「魔羅」は陰茎の隠語【江戸の性語辞典】
江戸時代の性語89
我々が普段使っている言葉は時代とともに変化している。性に関する言葉も今と昔では違う。ここでは江戸時代に使われてた性語を紹介していく。
■魔羅(まら)
陰茎のこと。春本や春画では、「魔羅」や「へのこ」と称するのがもっとも一般的である。現代でも通用する性語と言えよう。
図は人相から魔羅を判断するもので、右から、
1番目は、腎張麩男根(じんばりふまら)
2番目は、上反大玉茎(うわぞりおおまら)
3番目は、雁高疣玉茎(かりだかいぼまら)
4番目は、八寸胴返(はっすんどうがえし)
5番目は判読不能
の相だという。

【図】人相と魔羅。『会本妃女始』(喜多川歌麿・勝川春潮、寛政2年)、国際日本文化研究センター蔵
(用例)
①春本『色能知巧左』(喜多川歌麿、寛政10年)
不倫の男女の密会。
男「盗み物の悲しさには、ただ魔羅骨(まらぼね)の続くだけ、するよりほかに、しようはねえ」
女「太くて、長くて、いっそまた、おいしい」
もちろん、魔羅に骨はない。魔羅骨の続くだけは、体力の続くだけという意味。
②春本『為弄也説話』(蹄斎北馬、文化5年)
うまく挿入できない男を、女がはげます。
「魔羅は開(ぼぼ)を突く道具。めめこは、ちんぼこの入れ物なれば、入らぬことはあるめいし、早く入れてみなよ。口は狭くっても、奥はお広うありやすよ。ええ、もう、じれっていのう」
「開」も「めめこ」も女性器のこと。
③春本『すゑ都無花』(葛飾北嵩、文化14年)
亭主の留守に、女が間男を引き込む。
女「今にぼんくらが帰ると、また、やかましいよ。このあいだも、おめえが帰ると、あとで怪しいと言って、手をやってみたわな。ほんに、恐ろしい焼き餅だよ」
男「このいい開(ぼぼ)を、人の物と思えば、腹と魔羅が立つぜ」
女は亭主を「ぼんくら」と呼んでいる。亭主は女房の浮気を疑い、手で陰部をさわってたしかめたようだ。

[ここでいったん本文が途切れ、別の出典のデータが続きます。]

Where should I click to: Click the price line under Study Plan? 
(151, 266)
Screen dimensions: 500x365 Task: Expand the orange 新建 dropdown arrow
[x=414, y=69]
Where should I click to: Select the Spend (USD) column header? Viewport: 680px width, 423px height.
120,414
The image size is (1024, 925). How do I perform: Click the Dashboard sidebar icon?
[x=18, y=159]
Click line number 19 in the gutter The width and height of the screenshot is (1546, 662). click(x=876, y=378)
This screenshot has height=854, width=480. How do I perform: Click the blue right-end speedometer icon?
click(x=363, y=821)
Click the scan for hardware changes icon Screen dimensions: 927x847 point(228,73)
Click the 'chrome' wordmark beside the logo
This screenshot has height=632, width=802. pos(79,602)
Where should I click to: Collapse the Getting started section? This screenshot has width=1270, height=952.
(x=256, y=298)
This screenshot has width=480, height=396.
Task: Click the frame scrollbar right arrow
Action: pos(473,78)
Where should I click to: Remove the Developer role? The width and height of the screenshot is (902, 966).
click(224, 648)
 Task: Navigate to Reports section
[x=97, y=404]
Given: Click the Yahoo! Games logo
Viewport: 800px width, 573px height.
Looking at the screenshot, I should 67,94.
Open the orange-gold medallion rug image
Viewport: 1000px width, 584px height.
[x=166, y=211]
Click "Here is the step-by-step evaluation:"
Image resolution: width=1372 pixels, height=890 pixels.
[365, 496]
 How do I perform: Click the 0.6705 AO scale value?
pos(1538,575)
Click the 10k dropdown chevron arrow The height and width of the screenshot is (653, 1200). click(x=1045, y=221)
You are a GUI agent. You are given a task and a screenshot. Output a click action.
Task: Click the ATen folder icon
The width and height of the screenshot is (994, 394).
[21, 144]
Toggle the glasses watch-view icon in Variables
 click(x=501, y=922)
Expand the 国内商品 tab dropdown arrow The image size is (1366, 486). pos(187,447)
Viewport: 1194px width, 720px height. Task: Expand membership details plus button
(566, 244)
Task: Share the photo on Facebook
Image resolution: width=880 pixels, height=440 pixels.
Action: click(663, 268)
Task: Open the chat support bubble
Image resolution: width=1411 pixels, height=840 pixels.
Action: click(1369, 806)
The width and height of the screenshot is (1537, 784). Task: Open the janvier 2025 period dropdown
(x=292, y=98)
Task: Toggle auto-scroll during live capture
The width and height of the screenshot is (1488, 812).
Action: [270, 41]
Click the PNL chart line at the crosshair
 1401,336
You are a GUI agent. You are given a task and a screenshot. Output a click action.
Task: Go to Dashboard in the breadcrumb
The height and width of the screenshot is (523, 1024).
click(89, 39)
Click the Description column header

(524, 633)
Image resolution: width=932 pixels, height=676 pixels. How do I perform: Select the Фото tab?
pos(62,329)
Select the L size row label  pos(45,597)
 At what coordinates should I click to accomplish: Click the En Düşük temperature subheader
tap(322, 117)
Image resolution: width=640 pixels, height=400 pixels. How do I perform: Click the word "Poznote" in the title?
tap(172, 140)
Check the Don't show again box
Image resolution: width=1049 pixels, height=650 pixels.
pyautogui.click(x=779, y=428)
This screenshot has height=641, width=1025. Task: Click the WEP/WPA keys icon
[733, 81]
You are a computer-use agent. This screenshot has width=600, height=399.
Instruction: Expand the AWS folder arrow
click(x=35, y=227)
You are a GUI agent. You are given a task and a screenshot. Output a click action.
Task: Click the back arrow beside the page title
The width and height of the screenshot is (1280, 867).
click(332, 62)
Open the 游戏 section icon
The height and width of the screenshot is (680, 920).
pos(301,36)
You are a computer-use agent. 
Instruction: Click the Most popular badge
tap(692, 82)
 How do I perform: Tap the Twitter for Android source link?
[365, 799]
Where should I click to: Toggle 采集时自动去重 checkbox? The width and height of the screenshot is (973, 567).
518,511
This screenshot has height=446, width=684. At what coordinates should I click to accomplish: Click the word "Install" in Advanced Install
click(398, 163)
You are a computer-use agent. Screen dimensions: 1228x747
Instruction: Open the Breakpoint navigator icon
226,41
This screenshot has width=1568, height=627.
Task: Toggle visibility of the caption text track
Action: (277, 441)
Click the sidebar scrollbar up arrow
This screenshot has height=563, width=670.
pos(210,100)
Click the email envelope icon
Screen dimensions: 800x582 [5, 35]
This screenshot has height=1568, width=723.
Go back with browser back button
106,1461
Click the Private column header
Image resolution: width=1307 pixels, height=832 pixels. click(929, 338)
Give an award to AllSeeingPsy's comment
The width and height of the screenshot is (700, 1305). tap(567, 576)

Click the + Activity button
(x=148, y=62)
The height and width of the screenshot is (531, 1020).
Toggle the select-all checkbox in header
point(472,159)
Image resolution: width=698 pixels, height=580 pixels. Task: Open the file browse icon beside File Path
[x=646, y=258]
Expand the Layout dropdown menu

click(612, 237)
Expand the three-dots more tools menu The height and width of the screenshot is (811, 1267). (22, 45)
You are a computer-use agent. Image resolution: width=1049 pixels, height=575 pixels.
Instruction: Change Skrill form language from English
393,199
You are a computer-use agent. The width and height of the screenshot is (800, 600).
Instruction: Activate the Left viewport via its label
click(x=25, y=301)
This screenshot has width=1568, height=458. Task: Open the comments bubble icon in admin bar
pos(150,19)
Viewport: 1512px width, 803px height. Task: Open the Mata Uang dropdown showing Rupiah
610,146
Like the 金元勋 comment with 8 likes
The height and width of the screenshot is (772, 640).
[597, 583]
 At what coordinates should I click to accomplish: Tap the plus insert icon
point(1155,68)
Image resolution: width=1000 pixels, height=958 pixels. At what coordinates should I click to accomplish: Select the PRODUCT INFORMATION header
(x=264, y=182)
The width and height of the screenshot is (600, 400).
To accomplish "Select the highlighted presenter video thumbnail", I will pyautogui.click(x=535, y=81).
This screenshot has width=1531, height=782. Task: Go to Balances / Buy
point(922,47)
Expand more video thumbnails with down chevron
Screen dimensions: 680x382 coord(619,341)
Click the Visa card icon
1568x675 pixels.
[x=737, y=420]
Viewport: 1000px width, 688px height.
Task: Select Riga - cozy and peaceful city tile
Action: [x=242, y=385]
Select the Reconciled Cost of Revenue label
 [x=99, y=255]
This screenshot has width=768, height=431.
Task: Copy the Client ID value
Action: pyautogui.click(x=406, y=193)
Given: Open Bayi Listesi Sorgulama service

それにしても、不倫をしていながら、男も女もふてぶてしい。
④春本『閨中膝磨毛』(文化~嘉永年間)
オス犬とメス犬の交尾を見ているうち、男は、
しだいに、うらやましさ、たまりかねて、魔羅はにょきにょきと生(お)え立ち、天狗面を風呂敷に包みたるごとく突っ張りかえれば、
勃起の様子の表現が面白い。天狗の鼻が風呂敷を突き上げているのだ。
⑤春本『淫書開好記』(歌川芳員、慶応2年)
女二人が魔羅談義をする。
女同士、男えらみの高話に、玉茎(まら)の良し悪し、言い並べ、
「あの時はほんとに気をやらされた」
の、
「誰の魔羅は長すぎて子壺を突いて痛い」
のと、口々しゃべるを聞くにつけ、
玉茎に「まら」と読み仮名を付けている。